### [Provided text]
________________________

Monday, April 20, 2015

Peace found

I took a weekend road trip with my best friend this weekend. Well, actually it was 24 blissful hours away from the hubby and kids. We went to southern ohio to meet up with a gentleman and his daughter to adopt their hermit crabs. Yep, hermit crabs. Looks like we're getting into the rescue end of owning crabbies, but that's another story..maybe i'll get to it later today, maybe i'll save it for another day.

Anyways, we needed this. I've been making changes in my life since my little "mental health slip up" and part of these changes has included doing things that people don't necessarily think I can do. This road trip was part of it. It was 3 hrs one way to SE OH and then another 3 hrs (ish) up to NE OH. Why the hell did we go to NE OH? Pretty simple. I have an old friend who lives there. An old friend who I desperately needed to clear the air with. See, this old friend is the same friend i posted about the last time i posted and things were getting mean between us. They swear things weren't, but i assure you, they were bad and i almost walked away. I didn't want to..it would've killed me, so..i gave them one last chance to hear me out and to talk. As luck would have it, they had worked the night before, spent all day with their significant other and forgot i was coming into town..more correctly, they had their head up their ass for a week and didn't think i'd actually do it. I ALMOST  didn't call them to let them know I had landed safely and was splurging on a fairly pricey hotel room (totally worth it btw) for the night, but another dear friend kinda made me do it and i am so grateful they did.

I wanted to see them, but like i said, they were exhausted and snippy, so i settled for a phone call and text messages while i was relaxing in the hotel room. I laughed, i got mad, i got frustrated, i apologized for some things, told them i owe them a bigger apology for a couple things (i feel very strongly that i need to do this) but that would have to be on a private phone call (best friend was with me) or better yet, face to face, but i laid my cards out on the table and I found PEACE. No matter how crazy we drive each other, no matter how mad i make them or vice versa, i am now content with the knowledge that we're not going anywhere, no matter what the other thinks. I needed that. I needed to know that they still cared, i mean, i knew it, but i needed to hear it from them. See, I've got most of my life wrapped up with this person and yes, we missed a few years because, well, life happened, but i treasure our friendship, they are like a sibling to me..lord knows we fight like siblings. I couldn't just walk away, no matter how much very well meaning people tried to get me to. I love them. They irritate me, annoy the crap out of me, they inspire me, they teach me (whether or not they realize it..i do get the hints most of the time) and most importantly, they make me want to be a better version of myself..for my husband, my kids and me. I've made some pretty dramatic life changes in the last few weeks and its because of their encouragement..both direct and indirect. I want to keep moving forward and make them proud.

________________________

### [Data shown]
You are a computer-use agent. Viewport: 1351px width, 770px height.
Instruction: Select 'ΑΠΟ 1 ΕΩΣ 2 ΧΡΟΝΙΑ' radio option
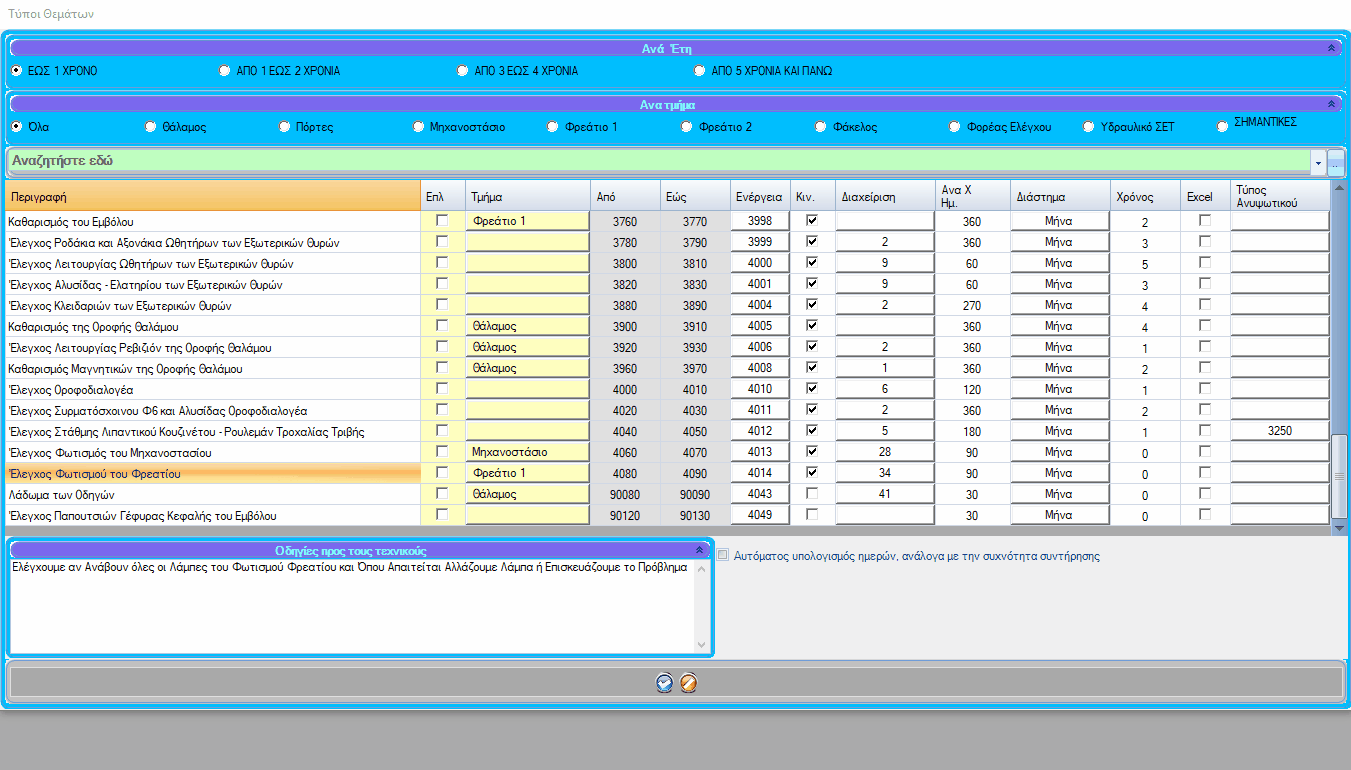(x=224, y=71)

________________________

### [Task requirements]
Can you transcribe the road-trip post word for word, beginning at "Peace found" and ending after "for another day."?

### [Response]
Peace found

I took a weekend road trip with my best friend this weekend. Well, actually it was 24 blissful hours away from the hubby and kids. We went to southern ohio to meet up with a gentleman and his daughter to adopt their hermit crabs. Yep, hermit crabs. Looks like we're getting into the rescue end of owning crabbies, but that's another story..maybe i'll get to it later today, maybe i'll save it for another day.